Alec took questions from the audience from which David gave us a further insight into what his job involved. Local knowledge was required in the first instance and then once the locations were agreed upon a lot of organising was to be done to allow the shoot to take place. Permission to film had to be obtained especially on private land and public parks, road closures arranged where required, public likely to be effected by the film and its equipment have to be informed. For this moderately budgeted movie there was a total crew of around 100, fifty of which would be on set at any one time. 18 out of the 32 Scottish local authorities were involved in some way. Generally, he told us, it was a purple patch for TV and films at present but the cash cow for filmmakers, which includes location work carried out by companies like his own, was in advertising. Most of his work is internal and can be anywhere from a council house up to a grand manor house but most importantly it’s the film crew base that dictates the radius of where you can film and this in turn is down to the films budget. He ended the discussion by saying that it was imperative that Scotland should have its own permanent film studios.
I do agree with what Alec said in his introduction that Under the Skin was no ordinary film and would not be to everyone’s taste, this included mine. Cards on the table - I am not a great science fiction fan, more into reality than fantasy but at least Glazer’s film was ‘grounded’ most of the time. By this I mean that it was set amongst modern day realism and highlighted the weakness of men who think with their penis and not with there brain and also it tried to make us believe that a visitor to our world would attempt to turn native for some reason. Although the alien had no feelings, leaving a baby to die in the most horrendous circumstances, she is happy to try a slice of chocolate cake! And on attempting sexual intercourse realises that the female species needs a vagina to successfully complete this operation, but that’s an alien for you - at least the ones that are sent to earth to prey on unsuspecting members of the male species!

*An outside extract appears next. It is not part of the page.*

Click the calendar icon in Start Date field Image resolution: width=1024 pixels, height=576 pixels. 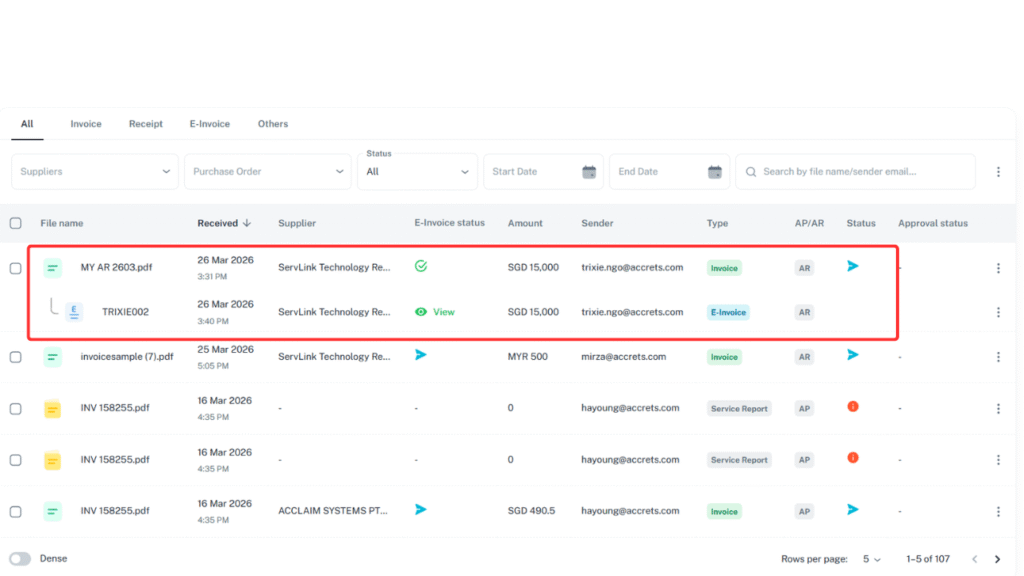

Seriously, this is a very unsettling film that completely lacked humour (other than Tommy Cooper – your need to see the film!) and emotion. There were a couple of really disturbing scene’s, the one I have already mentioned with the baby on the beech and another which involved a facially disfigured man, Adam Pearson who suffers from the skin condition Neurofromatosis, which really left a bad taste. But it is an intelligent film with some rather distinctive cinematography and a very good performance from our female lead. The narrative raises two main questions which we the audience have to grapple with. The first is the obvious one: for what purpose did this person come to earth and why is it killing men, and the second is what’s the tie-up between the motorcyclist and the alien, questions that are never really answered. David Taylor described it as a ‘marmite film’ one that you will either like of hate! I must say that it’s never a good sign if I’m pleased that a movie has finished, but I would not go as far as saying I hated it, I just could not appreciate its entertainment value. Although since I have seen it I can’t get it out of my head!